The Bottom Line: 7.5 Quaker quartz crystals (try saying that 7.5 times fast) out of 10

(Quick Nutrition Facts: 120 calories, 2 grams of fiber, 6 grams of sugar, and 3 grams of protein per 3/4 cup serving)

10 responses »

  1. I found this amazing vanilla life cereal at ALDI grocery store in January. I originally bought it for my 12 year old daughter.she wanted no parts of it- wouldn’t even try it….. So I ended up putting some in my yogurt for breakfast. Man oh man was I hooked. I went back to the store a week later and bought two more boxes! Now let me say that I have never bin a life cereal eater, but my husband and that same daughter would eat the original life cereal every day, neither one of them wanted to try the new flavor?! So great I thought more for me 😊 after buying 6 boxes within a month no more vanilla life cereal at ALDI’s or anywhere else. I just now did a Google search for it and I find that it is no more….. In Virginia anyways…. It seams that North Carolina has it and Amazon sells it for a whopping $14 bucks. What the heck man? Now I am just soooo sad 😢

  2. I did not in this lifetime expect a cereal could come close to the flavor of the original Life, but after eating Vanilla Life, I stand corrected. It tastes like a Homemade Christmas cookie on Christmas Eve to my delight. Don’t ever stop making this delectable delight!!!

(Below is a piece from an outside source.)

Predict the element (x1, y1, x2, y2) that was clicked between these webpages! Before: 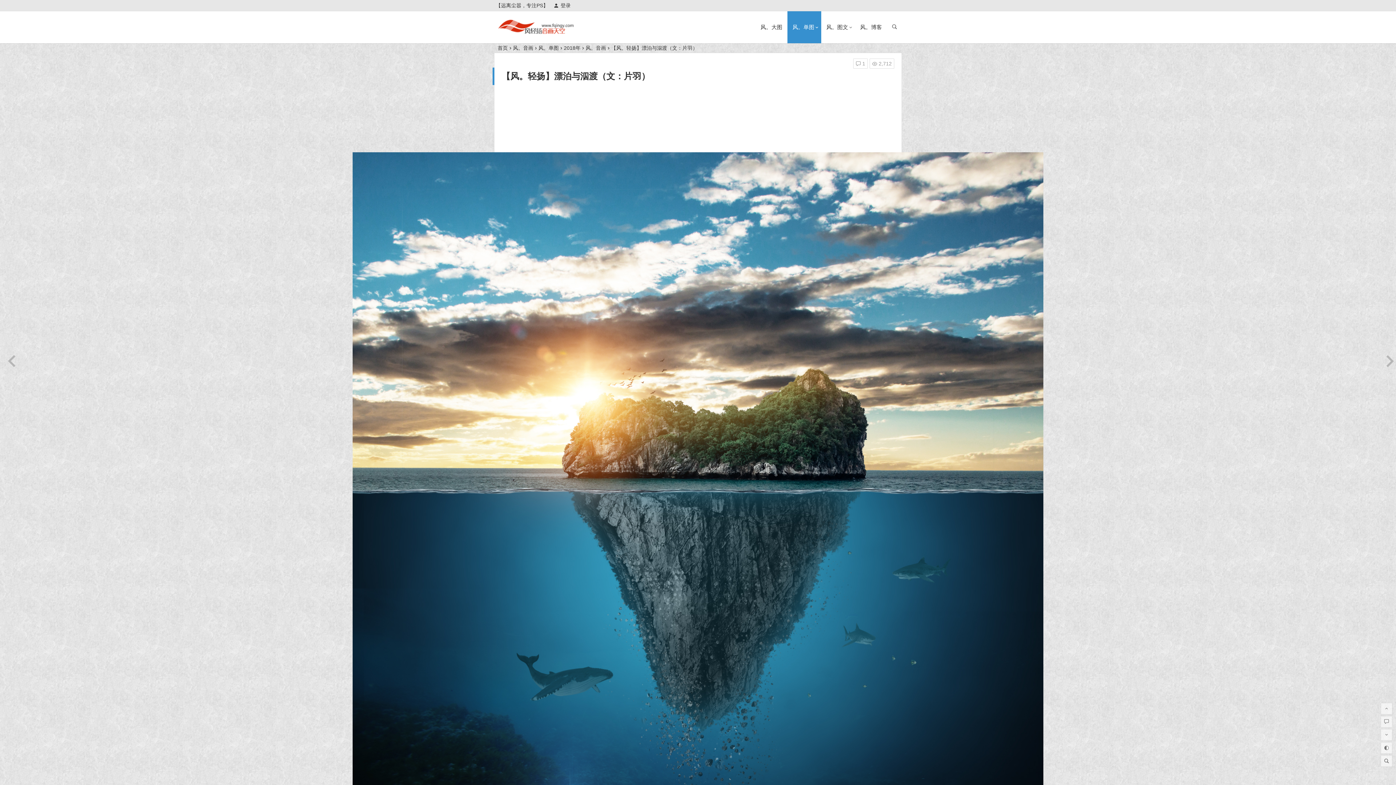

  3. I like Life, Cinamon Life, on occasion Maple brown sugar but I’m over the vanilla Life after only one bowl. The bag is sealed tightly, box back on the shelf. I will brave up and try it again someday in a week or three or four…. My prediction is Vanilla Life will not become a permanent fixture even if creative cookie bakers finds use for it in a Yuletide snack.

  4. Thanks for the alert of this one. Blew me away.
    Best new cereal in years.

    Probably just me but it’s like best kettle corn in a better form.
    Two boxes down in blink of an eye

    • I could totally see the comparison between this and kettle corn. Based on the number of references I made to other food in my review, the flavor of this cereal sure rings a lot of cognitive bells.

  5. Man oh man, Dunkaroos. I LOVE(ed) dunkaroos! I think I need to try this, just because I generally enjoy the way Life turns mushy and soggy. It’s really one of the only lower sugar cereals I handle well 🙂

    Where did you find it? I do miss the honey graham flavor, though.